International Rescue Committee (IRC)

The IRC provides 'Healing Classrooms' for Palestinian children

Second grader Reem pointedly makes sure I know she’s not seven years old but seven and a HALF.  Whatever her age, she has wisdom beyond her years. “I like school because I learn things here I don’t at home.” While her acuity may not be directly attributed to her teacher, she is studying in a progressive class, which uses the International Rescue Committee’s 'Healing Classrooms' approach to education.

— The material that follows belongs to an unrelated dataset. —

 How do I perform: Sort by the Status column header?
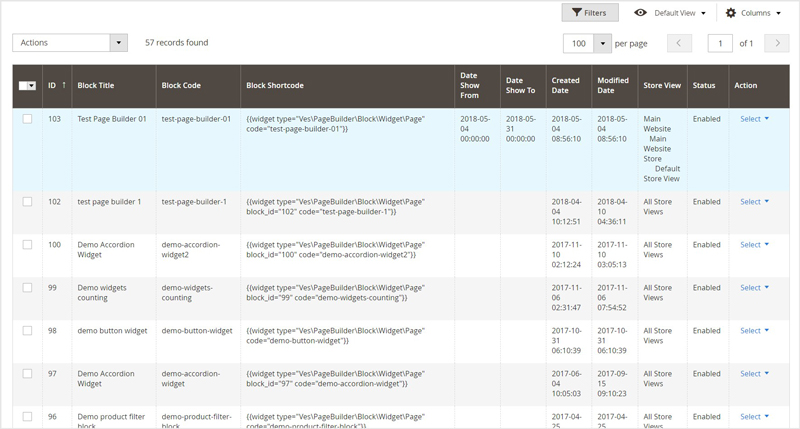coord(704,86)
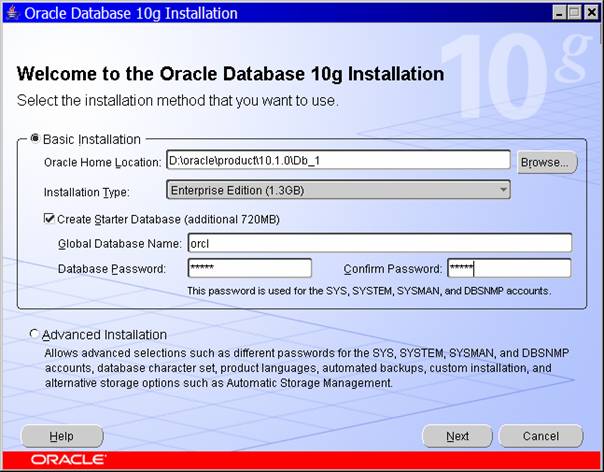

Mohammad Kaldoon is the perfect teacher to embrace Healing Classrooms. The 38-year-old father of two teaches Arabic in a Palestinian primary school in the West Bank village of Deir Bzee. He was chosen to undergo a six-week IRC training with 59 other teachers and principals from 20 schools, in part because he already embraced some of the inclusive and engaging educational concepts that are the heart of the Healing Classrooms approach. “It’s all about teaching techniques that we apply in the classroom to improve academic performance, behavior, and well-being in general through teaching and learning,” says Mohammad.  “We establish routines that help with class discipline. There’s group work as well, that’s effective in peer learning-- having children learn from one another.”
 
Sitting in on Mohammad’s class, I could see just how engaged students are. They sit at desks in groups of four, working together to solve a language question. They raise a green card when they need insight or review from their teacher, and Mohammad comes to their desk.
 
The IRC has been working in the West Bank since the summer of 2011. Initially we supported Palestinian children through training in capoeira, an athletic and music-based activity.  At the same time, the IRC was conducting an assessment of education in the West Bank. While the West Bank and Gaza Strip had a well-deserved reputation for providing students a quality education, the IRC’s assessment found that overall academic performance was slipping. “A lot of these kids have undergone traumatic experiences, and that can impact them inside and outside of the classroom,” points out IRC program officer Mohammad Khalaf.  “Some children have specific family problems or know someone who has been imprisoned or killed. The student will bring that issue to school, and that can affect their academic performance and social and emotional well-being.” The report underscored a need for improvements in both teaching and curricula, and Healing Classrooms was the result.
 
 “It’s about engaging all students and ensuring no one falls behind,” says the IRC’s Khalaf. “Students with special needs, or students who have different learning techniques–they need to feel they belong to the class and that they can participate. So if you have a shy student, or a student who sits in the back and doesn’t participate in class, or a student who’s a visual learner, and you don’t use tools to cater to those needs, you’re not creating a Healing Classrooms environment. “
 
Before I say goodbye to the second graders, Reem educates me further about Healing Classrooms. “Everyone has a different role,” she says. “We participate more, and the kids who aren’t as clever are more involved in class.”